The Arapahoe Community College Faculty Senate named Encite Creative Director Jeff Petersen the Arts, Humanities, Business, and Technology Adjunct of the Year for the second time in his 13-year career. Petersen uses his years of experience designing ads, creating marketing plans, and producing excellent work to bring his students closer to the professional world, and I don’t mean he tells a few stories about his years designing marketing materials for companies from Fortune 10 companies while at Monigle Associates to present for Denver and Colorado startups and other companies that need to connect with his intellectual property, skills, and years of experience as a creative and brand strategist.

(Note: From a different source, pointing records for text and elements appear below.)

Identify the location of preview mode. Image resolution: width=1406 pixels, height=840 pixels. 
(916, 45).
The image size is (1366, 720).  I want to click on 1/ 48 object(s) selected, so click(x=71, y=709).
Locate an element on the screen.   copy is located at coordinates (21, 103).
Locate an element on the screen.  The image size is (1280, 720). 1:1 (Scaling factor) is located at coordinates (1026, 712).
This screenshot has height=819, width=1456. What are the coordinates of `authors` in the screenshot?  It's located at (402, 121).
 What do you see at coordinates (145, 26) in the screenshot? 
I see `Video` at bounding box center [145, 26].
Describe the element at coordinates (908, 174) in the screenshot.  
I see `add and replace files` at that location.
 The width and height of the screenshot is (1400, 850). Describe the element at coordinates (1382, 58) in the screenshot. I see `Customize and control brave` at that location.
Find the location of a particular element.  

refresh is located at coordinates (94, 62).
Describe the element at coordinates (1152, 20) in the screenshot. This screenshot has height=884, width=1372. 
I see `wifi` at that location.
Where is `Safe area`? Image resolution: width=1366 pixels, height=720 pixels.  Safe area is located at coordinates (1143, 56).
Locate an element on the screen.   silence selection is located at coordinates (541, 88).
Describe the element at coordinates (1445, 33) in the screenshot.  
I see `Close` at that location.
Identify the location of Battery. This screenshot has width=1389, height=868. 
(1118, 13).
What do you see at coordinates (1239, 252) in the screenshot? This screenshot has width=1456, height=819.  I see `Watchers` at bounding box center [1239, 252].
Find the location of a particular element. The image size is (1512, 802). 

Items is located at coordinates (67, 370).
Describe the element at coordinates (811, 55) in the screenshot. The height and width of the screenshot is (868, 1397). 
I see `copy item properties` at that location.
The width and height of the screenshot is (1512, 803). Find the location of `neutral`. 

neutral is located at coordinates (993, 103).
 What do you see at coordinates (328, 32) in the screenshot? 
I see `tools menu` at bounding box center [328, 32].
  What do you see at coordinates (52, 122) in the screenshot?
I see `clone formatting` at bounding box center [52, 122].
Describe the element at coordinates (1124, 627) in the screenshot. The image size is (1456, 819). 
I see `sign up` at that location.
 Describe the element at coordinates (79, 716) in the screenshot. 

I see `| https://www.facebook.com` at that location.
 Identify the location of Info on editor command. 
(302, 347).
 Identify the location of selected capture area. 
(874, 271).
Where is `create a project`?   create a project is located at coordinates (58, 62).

Petersen prides himself on working with students on real, professional projects. At the end of his course, he doesn’t want his students to have a portfolio of class projects, he wants them to possess real, professional experience and work they can show to prospective employers when they graduate. In Petersen’s class, it’s about ownership. Petersen brings in creative directors of real design firms in the Denver area who can critique projects as well as start-ups and others that need marketing designs, and challenges his students to create their own design solutions to help these companies accomplish what they set out to do. Students in Petersen’s class design their own products, brand and re-brand real companies, design marketing materials for real case studies like the Colfax Marathon, and create a team atmosphere akin to working in the real world of design problem solving. “Every project I have is an actual client or case study,” he says.
Adjunct professors make up approximately 45% of the faculty in most colleges around the US. Petersen could simply teach classes and go back home or back to work for Encite, but he chooses to provide more to his students. He’s a member of the Multimedia Graphic Design and Illustration Department’s Advisory Committee, a group made up of working professionals and instructors. Their job is to create more ways to get more students the right skills and useful working experience. Petersen says he loves working in a community college because the students usually come from different professional backgrounds like accounting, they usually have jobs already, and they come hungry for professional experience, which Petersen is happy to provide.
Petersen is also the faculty advisor for the Multimedia and Design Club on ACC’s campus. He gets his students involved the American Institute of Graphic Arts (AIGA) and Art Director’s Club Portfolio Review every April. Students present their design work to be critiqued by several top designers, art directors and creative directors in the local industry and receive feedback. AIGA gives out awards to the best portfolios according the judges. A few of Petersen’s students almost always place in the top ten, and last year (2016), one of his students took the top prize.
Petersen says his biggest challenge is getting past all the textbook exercises and design calisthenics for the sake of grades and into actual design work and creative thinking to develop a finished design solution. Proving you can do something in the classroom is great, but using those skills to apply to real projects in a professional setting is even better. Petersen says “teaching has made me a better designer” over the years.
In closing, Petersen whole design believe system comes from one thought-“Design is thinking made visual,” a quote from one of his heroes, Sal Bass.